Texto de lectura
Podría decirse que Dionisio Micolini (92) es el último sastre de Jesús María. Único hijo varón (de cinco), nació en Colonia Caroya, creció en Jesús María, y hoy reparte sus días entre un hogar y la casa de sus hijas. ¿Cómo ve la moda actual?“Se ha perdido el buen gusto. Antes había más sentido estético; ahora todo es cachivache. A un baile había que ir de traje y corbata; sino uno no entraba. Y el traje iba acompañado de la mujer que sólo usaba vestido. Hoy veo una mujer con vestido y digo que bien está”.
El más veterano de los sastres -así se autodenomina- se apena: “Es una profesión que muere”. Tuvo su primera sastrería a los 22 años -época de trajes de 3 piezas- sobre la calle Colón, al lado del Plaza Hotel. Y quizá porque su identidad se forjó entre hilos, agujas y casimires, me pide resaltar su “performance” (así la llama) de 70 años de trabajo iniciados como aprendiz con los sastres Decanini: “Eran los número uno”, aclara hilvanando recuerdos: “Fueron cinco años que culminé con otro sastre, Tufic Blati. Después fui a Buenos Aires a aprender el corte -lo más crítico- en la academia Arbiter, la más importante de Sudamérica”.
Sin duda: en internet encuentro en venta la “Enciclopedia del cortador sastre” de Academias Arbiter.

Objetivo del ejercicio
Copia sin cambios del texto sobre el último sastre de Jesús María todo lo que va desde "El más veterano" hasta "de Academias Arbiter.".

Sección de datos
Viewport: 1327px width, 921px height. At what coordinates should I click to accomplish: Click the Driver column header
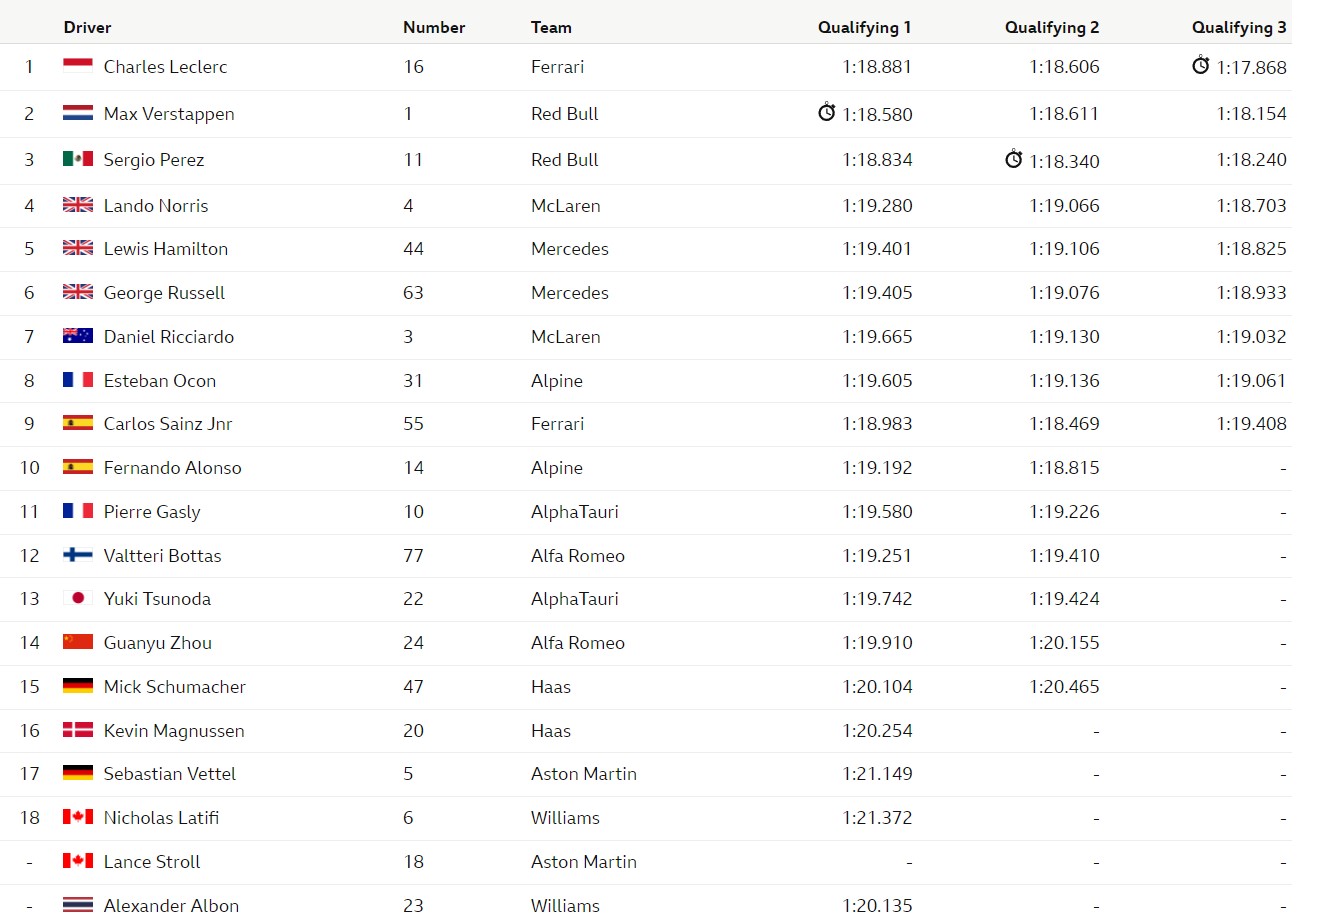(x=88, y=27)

...

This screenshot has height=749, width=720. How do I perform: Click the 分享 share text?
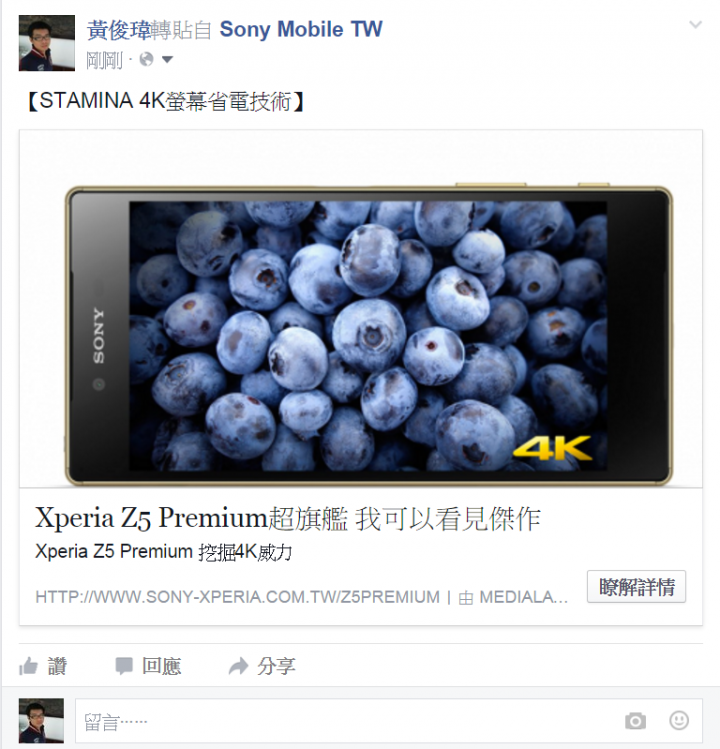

Respuesta escrita
El más veterano de los sastres -así se autodenomina- se apena: “Es una profesión que muere”. Tuvo su primera sastrería a los 22 años -época de trajes de 3 piezas- sobre la calle Colón, al lado del Plaza Hotel. Y quizá porque su identidad se forjó entre hilos, agujas y casimires, me pide resaltar su “performance” (así la llama) de 70 años de trabajo iniciados como aprendiz con los sastres Decanini: “Eran los número uno”, aclara hilvanando recuerdos: “Fueron cinco años que culminé con otro sastre, Tufic Blati. Después fui a Buenos Aires a aprender el corte -lo más crítico- en la academia Arbiter, la más importante de Sudamérica”.
Sin duda: en internet encuentro en venta la “Enciclopedia del cortador sastre” de Academias Arbiter.